しかし俺は何も言わない。文句を言っても、多分蔑視が飛んでくるだけだと思う。エルダという少女のことを俺はほとんど知らないが、恐らくそういう性格だ。ちょっと変なことを言ったら、バカじゃないの、みたいなことを言いながら蔑んでくるのだ。女子ってそういうとこあるよね。
俺の悲しみの過去など知らないエルダは、自分の仕事を続けていた。
「ダメね。大したものはない。相変わらず変な物ばかり」
どうやらエルダが興味を持つ物をクリムゾンウルフは持っていなかったようだ。確かに出てきたものは石やら変な形のレリーフやら、価値がなさそうなものばかりだ。

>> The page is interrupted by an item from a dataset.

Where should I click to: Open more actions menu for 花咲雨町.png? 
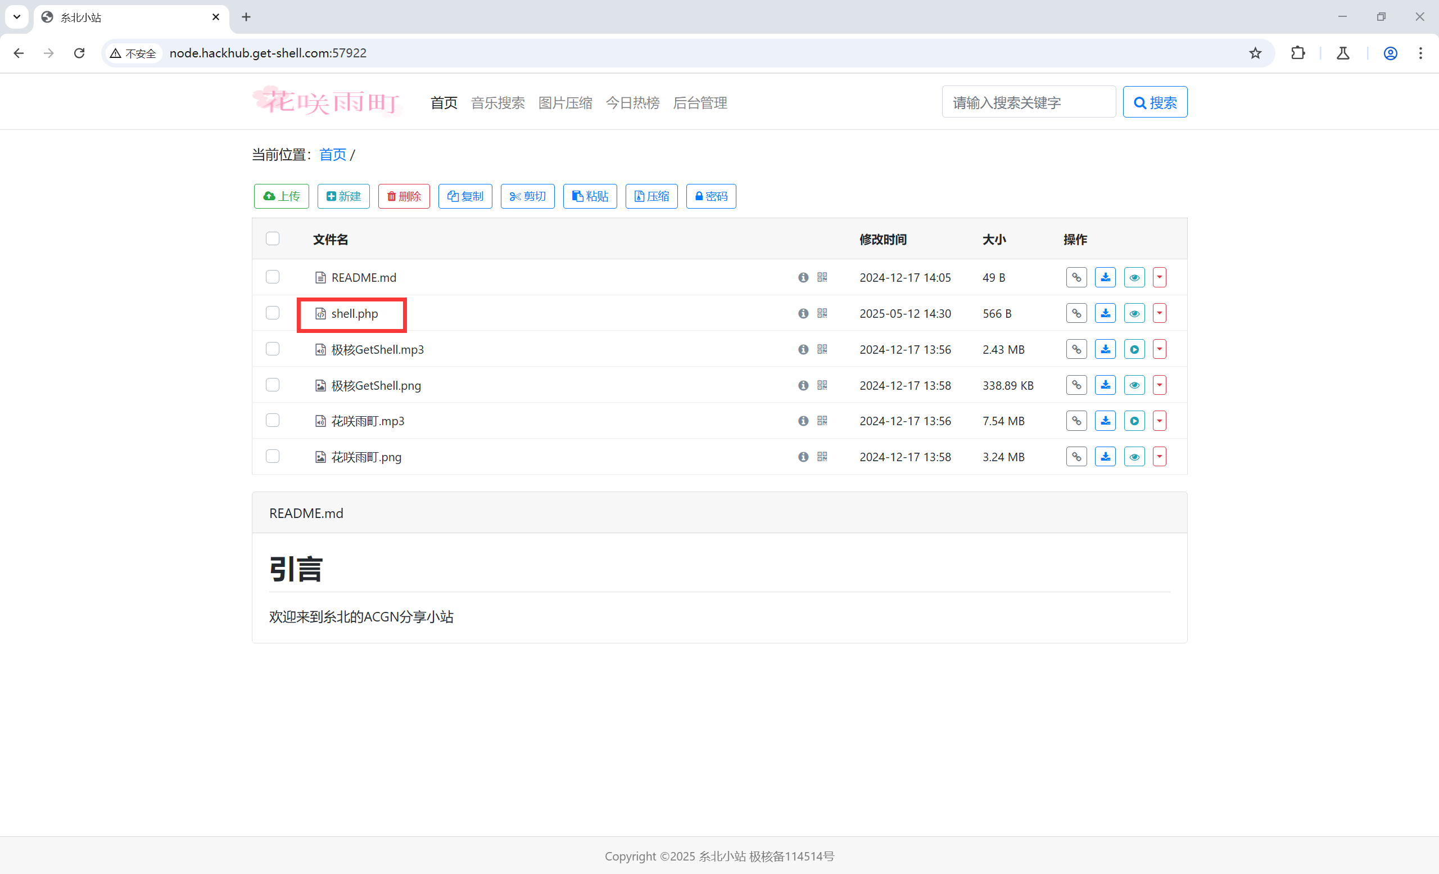tap(1159, 456)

だがなぜか異常に気になった俺は、ガラクタの山に近づいた。何かがありそうな気がする。何かはわからない。しかし確実にそこにあると、俺の中の何かが言っていた。
【探せ。そこにある】
俺は幻聴を振り払わず、無意識の内にガラクタの山に手を突っ込んだ。しばらく探ると、不意に何かが指の先に触れた。妙に温かく、妙に冷たい。不可思議な感触。
俺はそれを掴んだ。
それは赤黒い仮面だった。
無表情でうすら寒さを感じるような顔をしている。赤が血のようにも見えるほどに不気味だった。装飾はない。他の仮面に比べるとシンプルな造りだった。
これは仮面なのか、それともただの仮面なのか。
……わかる。これは仮面だ。
感じる。触るだけで、脈動を感じる。まるで生きているかのような、生命の覇気が仮面からは発せられていた。
様々な仮面があるとは知識の仮面を被った時に知っていたが、まさかこんなタイミングで手に入れるとは思わなかった。
案外、普通にそこら辺に落ちていたりするものなのか?
それとも、これは俺が引き寄せたのか、あるいは仮面が俺を引き寄せたのか。
俺はただ魅了されるように仮面を見つめた。